TASK DESCRIPTION:
Word for word, restate the data that follows, omitting the images.

START THE DATA

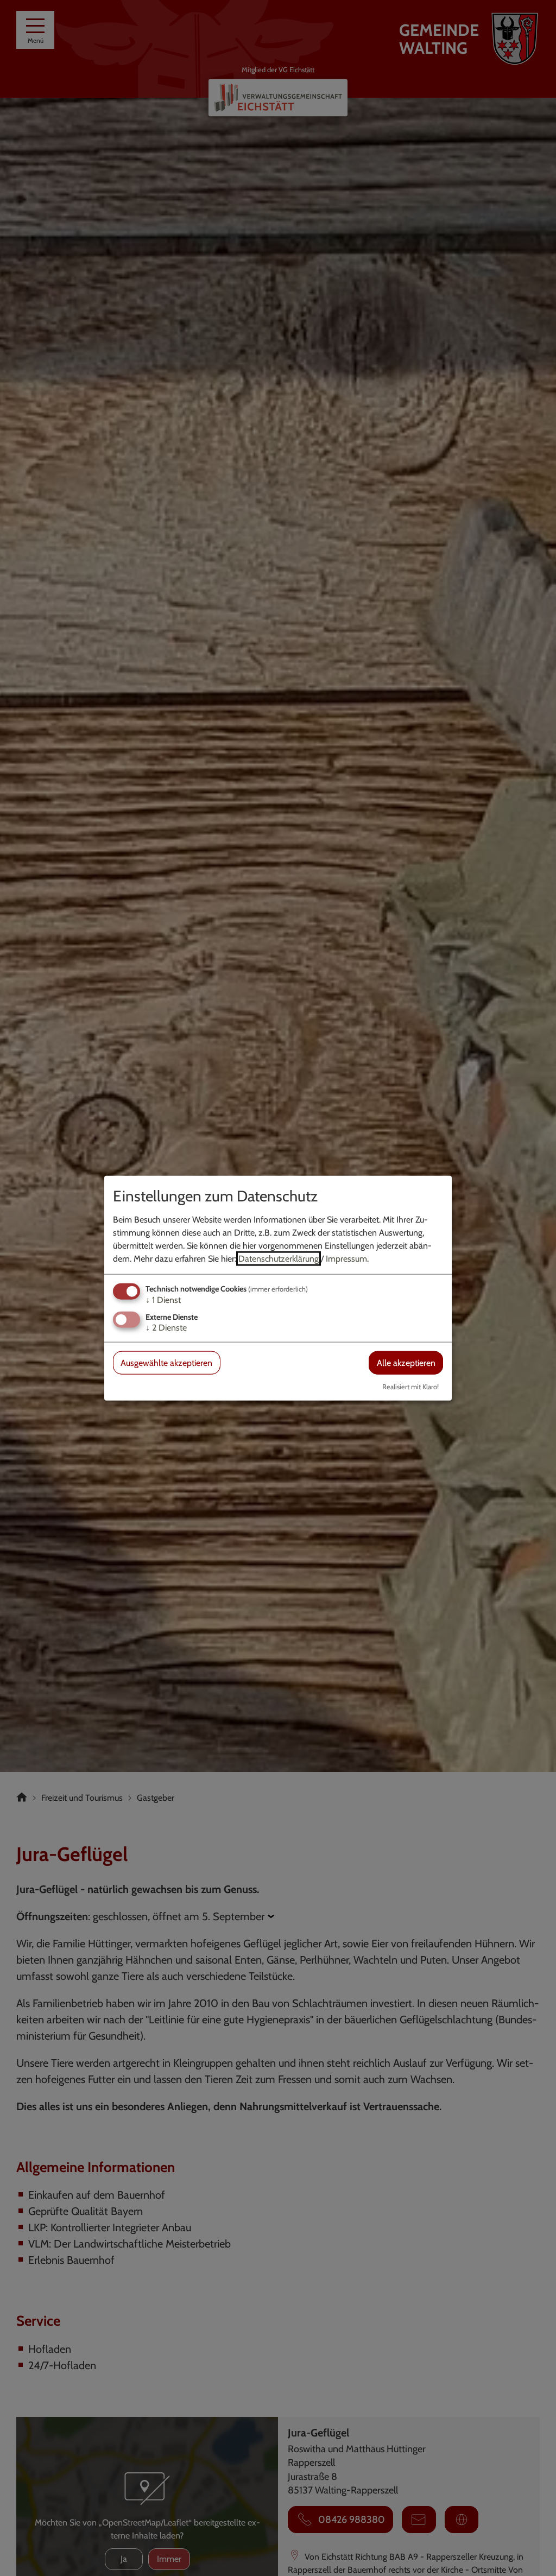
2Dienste (166, 1327)
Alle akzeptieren (406, 1363)
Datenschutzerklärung (278, 1258)
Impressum (346, 1258)
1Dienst (163, 1299)
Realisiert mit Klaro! (410, 1387)
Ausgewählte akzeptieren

END THE DATA

TASK OUTPUT:
2Dienste (166, 1327)
Alle akzeptieren (406, 1363)
Datenschutzerklärung (278, 1258)
Impressum (346, 1258)
1Dienst (163, 1299)
Realisiert mit Klaro! (410, 1387)
Ausgewählte akzeptieren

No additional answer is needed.